What the exercise asks: Each line with the word "This" must appear in the answer, copied from the records.

* * * *

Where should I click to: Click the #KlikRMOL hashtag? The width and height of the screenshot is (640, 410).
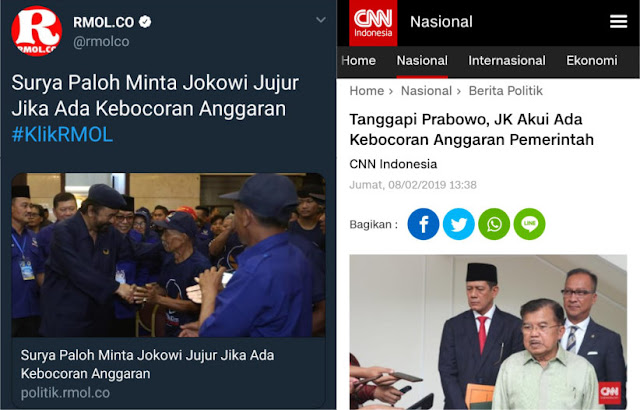click(x=62, y=135)
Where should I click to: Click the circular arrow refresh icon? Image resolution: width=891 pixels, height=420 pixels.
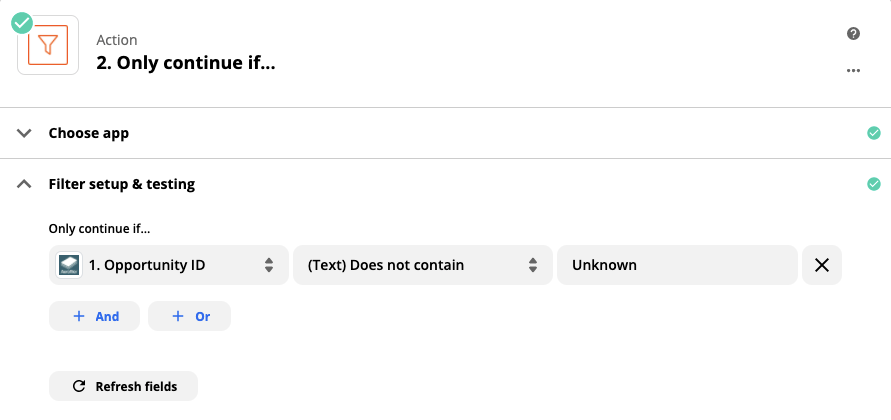click(x=79, y=386)
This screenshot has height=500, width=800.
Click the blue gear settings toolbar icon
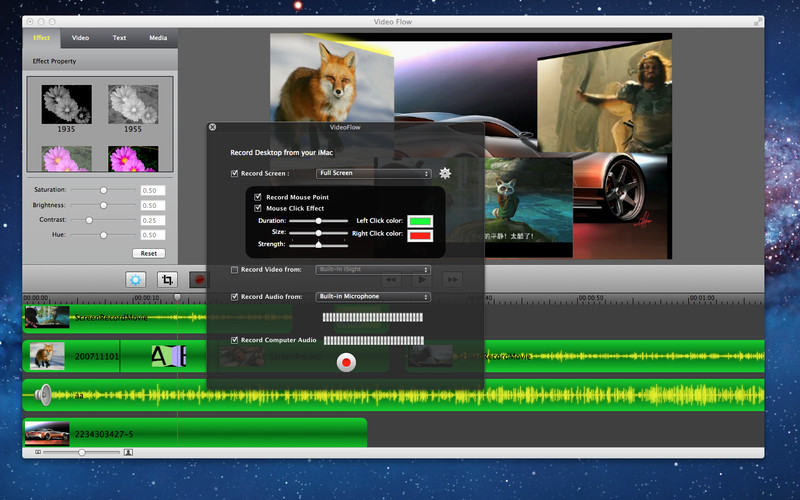(135, 280)
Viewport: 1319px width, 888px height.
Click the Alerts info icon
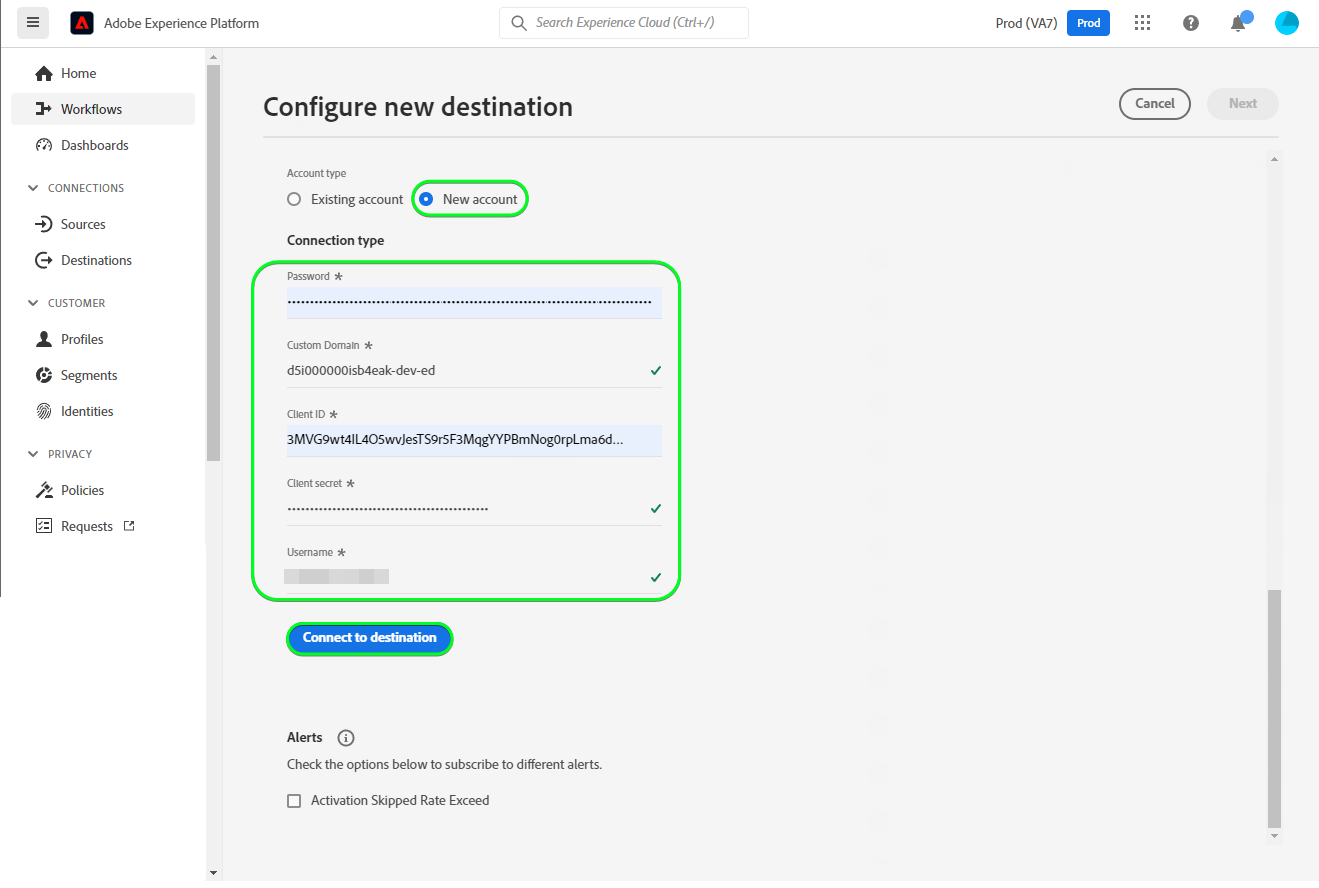pyautogui.click(x=346, y=738)
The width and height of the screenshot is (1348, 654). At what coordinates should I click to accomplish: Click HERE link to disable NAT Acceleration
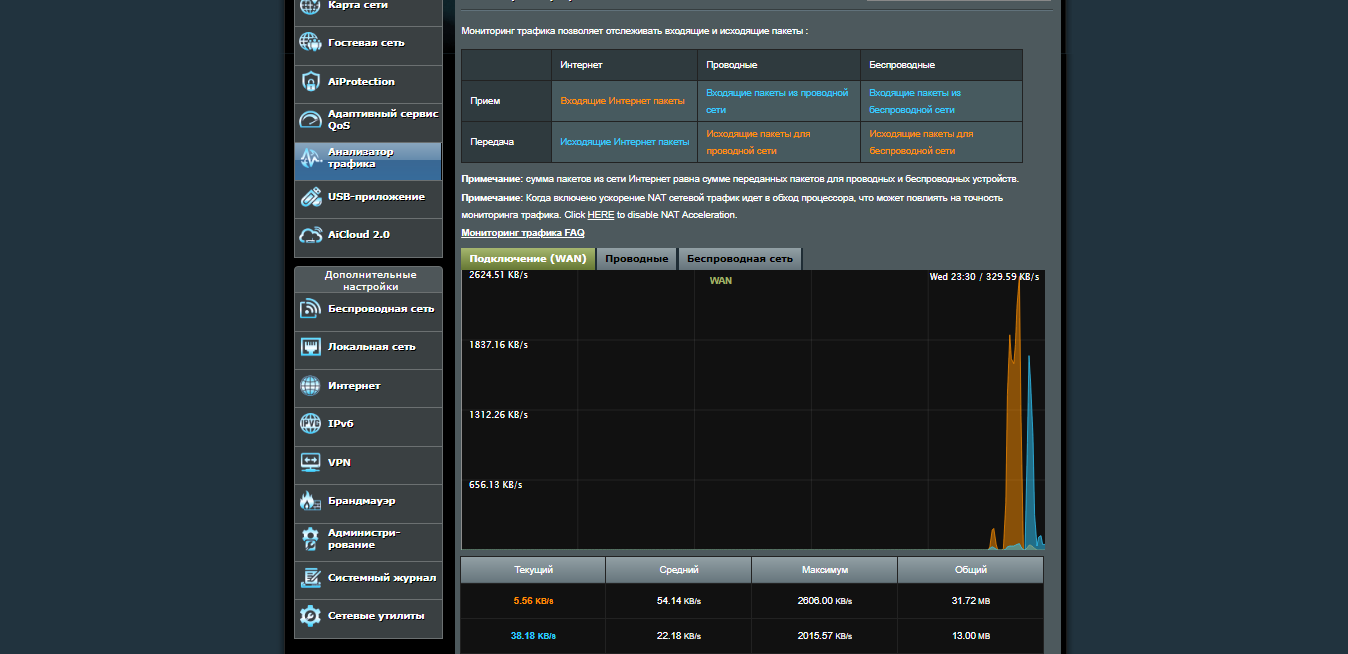[x=600, y=215]
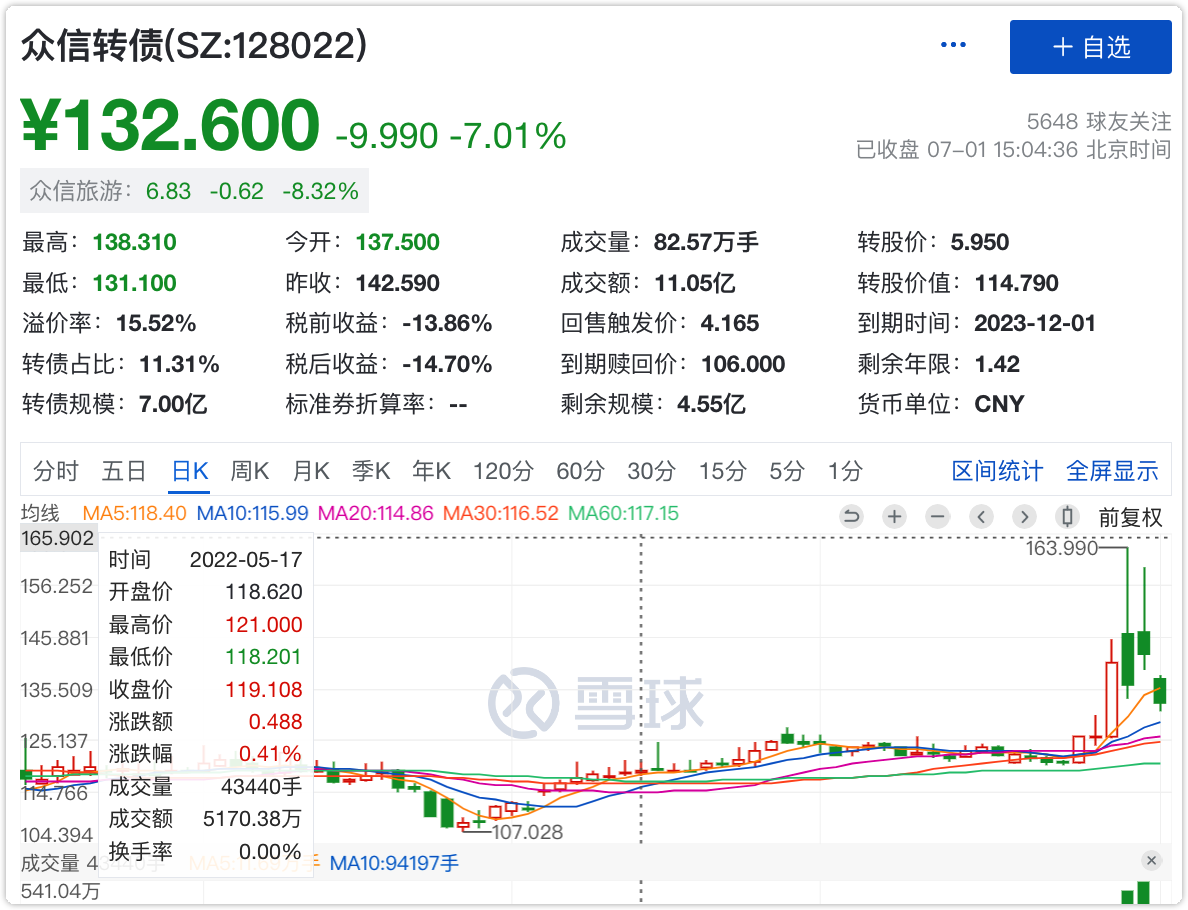
Task: Switch to the 月K monthly chart tab
Action: pos(311,471)
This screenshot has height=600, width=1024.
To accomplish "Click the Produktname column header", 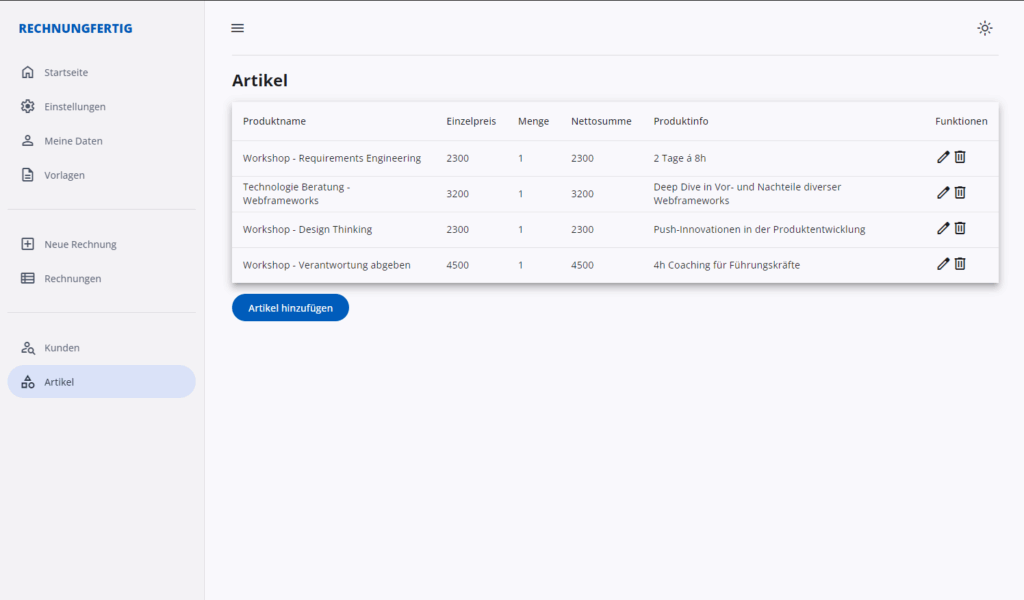I will [274, 121].
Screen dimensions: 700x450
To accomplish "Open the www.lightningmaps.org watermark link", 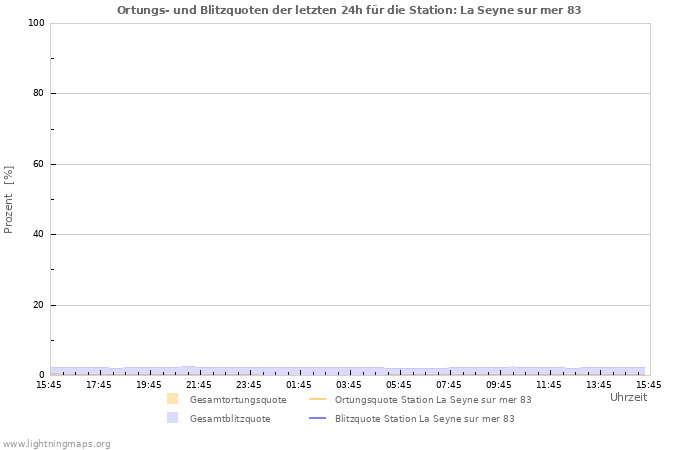I will tap(56, 443).
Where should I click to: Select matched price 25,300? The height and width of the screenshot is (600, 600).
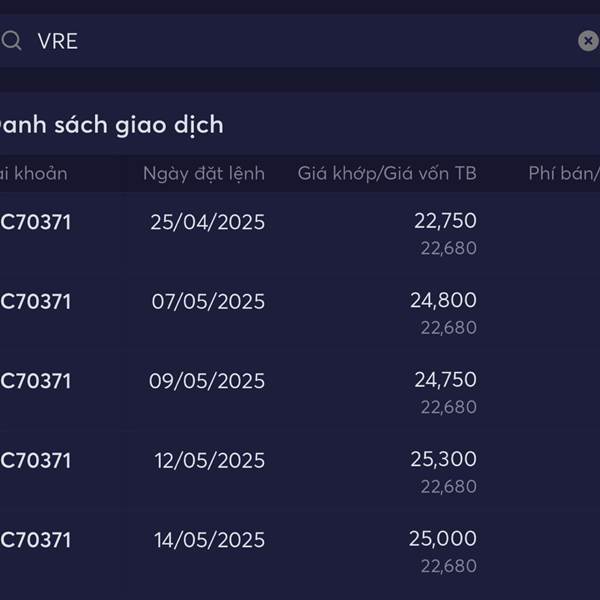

* * * *

Solution:
This screenshot has height=500, width=800.
This screenshot has height=600, width=1024.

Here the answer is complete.